[Activity]: Each record should be written out exactly as given.

=== Begin Enclosure ===

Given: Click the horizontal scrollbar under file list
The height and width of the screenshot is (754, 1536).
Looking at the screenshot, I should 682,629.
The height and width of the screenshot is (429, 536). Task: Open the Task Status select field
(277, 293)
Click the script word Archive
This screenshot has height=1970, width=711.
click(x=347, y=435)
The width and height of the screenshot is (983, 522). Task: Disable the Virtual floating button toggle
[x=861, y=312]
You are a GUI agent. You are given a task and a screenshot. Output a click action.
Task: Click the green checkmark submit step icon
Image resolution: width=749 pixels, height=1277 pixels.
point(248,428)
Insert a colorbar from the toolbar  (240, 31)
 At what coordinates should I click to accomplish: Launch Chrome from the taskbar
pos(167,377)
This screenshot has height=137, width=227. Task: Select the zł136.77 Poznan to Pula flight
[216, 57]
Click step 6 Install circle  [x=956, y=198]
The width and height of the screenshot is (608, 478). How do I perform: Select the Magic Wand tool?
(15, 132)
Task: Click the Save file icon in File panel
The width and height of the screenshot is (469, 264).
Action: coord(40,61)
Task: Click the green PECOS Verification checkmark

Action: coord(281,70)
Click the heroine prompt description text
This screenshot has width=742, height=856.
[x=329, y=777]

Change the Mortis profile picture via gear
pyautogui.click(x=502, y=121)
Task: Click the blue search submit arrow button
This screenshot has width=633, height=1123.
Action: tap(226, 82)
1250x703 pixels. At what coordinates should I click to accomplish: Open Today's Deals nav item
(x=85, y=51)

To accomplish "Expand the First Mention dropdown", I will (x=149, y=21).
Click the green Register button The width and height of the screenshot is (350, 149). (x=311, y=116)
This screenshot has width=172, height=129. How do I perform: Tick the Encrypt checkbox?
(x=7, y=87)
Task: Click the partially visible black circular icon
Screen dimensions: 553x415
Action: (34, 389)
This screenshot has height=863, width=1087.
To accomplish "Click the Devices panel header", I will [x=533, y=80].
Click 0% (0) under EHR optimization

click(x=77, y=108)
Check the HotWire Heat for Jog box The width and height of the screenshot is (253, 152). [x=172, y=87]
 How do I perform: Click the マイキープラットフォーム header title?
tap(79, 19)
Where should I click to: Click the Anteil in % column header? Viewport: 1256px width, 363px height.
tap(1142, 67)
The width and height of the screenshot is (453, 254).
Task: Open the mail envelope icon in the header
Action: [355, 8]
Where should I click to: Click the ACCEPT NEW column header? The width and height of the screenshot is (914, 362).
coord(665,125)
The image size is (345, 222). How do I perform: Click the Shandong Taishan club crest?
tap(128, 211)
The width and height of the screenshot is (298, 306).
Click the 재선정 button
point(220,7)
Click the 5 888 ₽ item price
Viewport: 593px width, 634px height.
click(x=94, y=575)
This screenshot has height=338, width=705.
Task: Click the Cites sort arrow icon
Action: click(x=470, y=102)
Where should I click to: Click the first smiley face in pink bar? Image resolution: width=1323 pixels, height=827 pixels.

=== End Enclosure ===

[Your solution]:
Given: Click the horizontal scrollbar under file list
The height and width of the screenshot is (754, 1536).
Looking at the screenshot, I should 682,629.
The height and width of the screenshot is (429, 536). Task: Open the Task Status select field
(277, 293)
Click the script word Archive
This screenshot has height=1970, width=711.
click(x=347, y=435)
The width and height of the screenshot is (983, 522). Task: Disable the Virtual floating button toggle
[x=861, y=312]
You are a GUI agent. You are given a task and a screenshot. Output a click action.
Task: Click the green checkmark submit step icon
Image resolution: width=749 pixels, height=1277 pixels.
point(248,428)
Insert a colorbar from the toolbar  (240, 31)
 At what coordinates should I click to accomplish: Launch Chrome from the taskbar
pos(167,377)
This screenshot has height=137, width=227. Task: Select the zł136.77 Poznan to Pula flight
[216, 57]
Click step 6 Install circle  [x=956, y=198]
The width and height of the screenshot is (608, 478). How do I perform: Select the Magic Wand tool?
(15, 132)
Task: Click the Save file icon in File panel
The width and height of the screenshot is (469, 264).
Action: coord(40,61)
Task: Click the green PECOS Verification checkmark

Action: coord(281,70)
Click the heroine prompt description text
This screenshot has width=742, height=856.
[x=329, y=777]

Change the Mortis profile picture via gear
pyautogui.click(x=502, y=121)
Task: Click the blue search submit arrow button
This screenshot has width=633, height=1123.
Action: tap(226, 82)
1250x703 pixels. At what coordinates should I click to accomplish: Open Today's Deals nav item
(x=85, y=51)

To accomplish "Expand the First Mention dropdown", I will (x=149, y=21).
Click the green Register button The width and height of the screenshot is (350, 149). (x=311, y=116)
This screenshot has width=172, height=129. How do I perform: Tick the Encrypt checkbox?
(x=7, y=87)
Task: Click the partially visible black circular icon
Screen dimensions: 553x415
Action: (34, 389)
This screenshot has height=863, width=1087.
To accomplish "Click the Devices panel header", I will [x=533, y=80].
Click 0% (0) under EHR optimization

click(x=77, y=108)
Check the HotWire Heat for Jog box The width and height of the screenshot is (253, 152). [x=172, y=87]
 How do I perform: Click the マイキープラットフォーム header title?
tap(79, 19)
Where should I click to: Click the Anteil in % column header? Viewport: 1256px width, 363px height.
tap(1142, 67)
The width and height of the screenshot is (453, 254).
Task: Open the mail envelope icon in the header
Action: [355, 8]
Where should I click to: Click the ACCEPT NEW column header? The width and height of the screenshot is (914, 362).
coord(665,125)
The image size is (345, 222). How do I perform: Click the Shandong Taishan club crest?
tap(128, 211)
The width and height of the screenshot is (298, 306).
Click the 재선정 button
point(220,7)
Click the 5 888 ₽ item price
Viewport: 593px width, 634px height.
click(x=94, y=575)
This screenshot has height=338, width=705.
Task: Click the Cites sort arrow icon
Action: click(x=470, y=102)
Where should I click to: Click the first smiley face in pink bar? Image resolution: width=1323 pixels, height=827 pixels.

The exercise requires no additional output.